The patient might want to receive Johnson & Johnson’s vaccine, which uses different technology than the Pfizer and Moderna messenger RNA shots, CISA said in the letter. “Support for this guidance included that it would avoid the lipid envelope and the mRNA presentation of the antigen to this patient,” they wrote.
In another letter, dated Jan. 18, 2022, CISA experts also found no evidence for non-vaccine causes for the patient’s condition, which appeared after Pfizer vaccination. But they repeated the claim that there was no definitive association between the vaccine and the condition, leading to an indeterminate designation.
CISA experts “strongly felt that the risk of COVID-19 infection was higher than the potential risk from another dose of vaccine,” according to the letter, and recommended a second Pfizer dose.
In a third letter, dated May 23, 2022, CISA experts said the causality algorithm resulted in an indeterminate designation “due to lack of strong evidence against a causal association.” They described a “very perplexing case” and acknowledged the patient’s condition was “not understood.”

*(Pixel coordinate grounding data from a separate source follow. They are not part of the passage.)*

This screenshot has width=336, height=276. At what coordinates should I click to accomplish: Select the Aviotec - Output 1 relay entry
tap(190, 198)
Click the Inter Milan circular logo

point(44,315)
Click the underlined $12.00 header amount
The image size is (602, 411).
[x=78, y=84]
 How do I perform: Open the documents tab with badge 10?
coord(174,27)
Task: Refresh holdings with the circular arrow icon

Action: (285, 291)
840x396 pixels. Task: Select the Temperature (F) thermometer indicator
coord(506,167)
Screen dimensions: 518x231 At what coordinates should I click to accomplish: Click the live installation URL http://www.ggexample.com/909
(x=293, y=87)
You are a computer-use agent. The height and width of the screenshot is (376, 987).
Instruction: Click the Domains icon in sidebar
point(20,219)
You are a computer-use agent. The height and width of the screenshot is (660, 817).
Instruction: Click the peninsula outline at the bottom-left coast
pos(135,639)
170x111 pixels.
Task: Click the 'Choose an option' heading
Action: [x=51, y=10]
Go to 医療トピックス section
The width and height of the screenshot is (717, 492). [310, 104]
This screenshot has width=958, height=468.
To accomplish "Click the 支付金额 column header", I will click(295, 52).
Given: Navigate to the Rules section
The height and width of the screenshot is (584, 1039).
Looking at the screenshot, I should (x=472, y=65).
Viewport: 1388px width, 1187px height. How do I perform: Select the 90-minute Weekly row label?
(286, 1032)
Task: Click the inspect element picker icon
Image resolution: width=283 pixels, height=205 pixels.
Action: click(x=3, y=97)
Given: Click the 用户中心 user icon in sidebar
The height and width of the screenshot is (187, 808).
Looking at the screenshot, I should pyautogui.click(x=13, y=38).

But CISA experts still advised the patient, who suffered an event after a Pfizer dose and had also recovered from COVID-19, to receive another shot.
“This would be especially important in light of the current surge in circulating Omicron variants,” they wrote.
Small Number of Causal Determinations
A small number of cases led to the determination that the vaccination caused an adverse event.
In six instances, CISA experts determined that the event was “consistent with causal association,” or caused by the vaccination, because the condition suffered by each patient was “a known possible adverse event following immunization.”
In all six cases, experts recommended against additional doses while advising the doctors caring for the patients to follow up with the patients to figure out which non-COVID vaccines the patients could safely receive.
CISA experts also advised against additional COVID-19 vaccine doses in five other cases. The designations in those cases were also indeterminate, making the differences between them and those that resulted in recommendations for future doses unclear apart from several involving people who had expressed opposition to receiving more shots.
In seven other cases, CISA experts said there were no contraindications, or no reasons for not receiving at least one additional dose. The CDC has maintained a short list that currently includes just two contraindications for the COVID-19 vaccines—a history of severe allergic shock or a history of a known diagnosed allergy to a component of one of the shots.
Patients with other conditions, such as heart inflammation after COVID-19 vaccination, are generally advised to avoid additional doses, the CDC says in the list. But that is only a “precaution,” not a contraindication.
CISA also advised doctors of nine of the patients to reassess future COVID-19 vaccination down the road and, in two of the cases, told doctors that patients who had not yet received a COVID vaccine could receive one.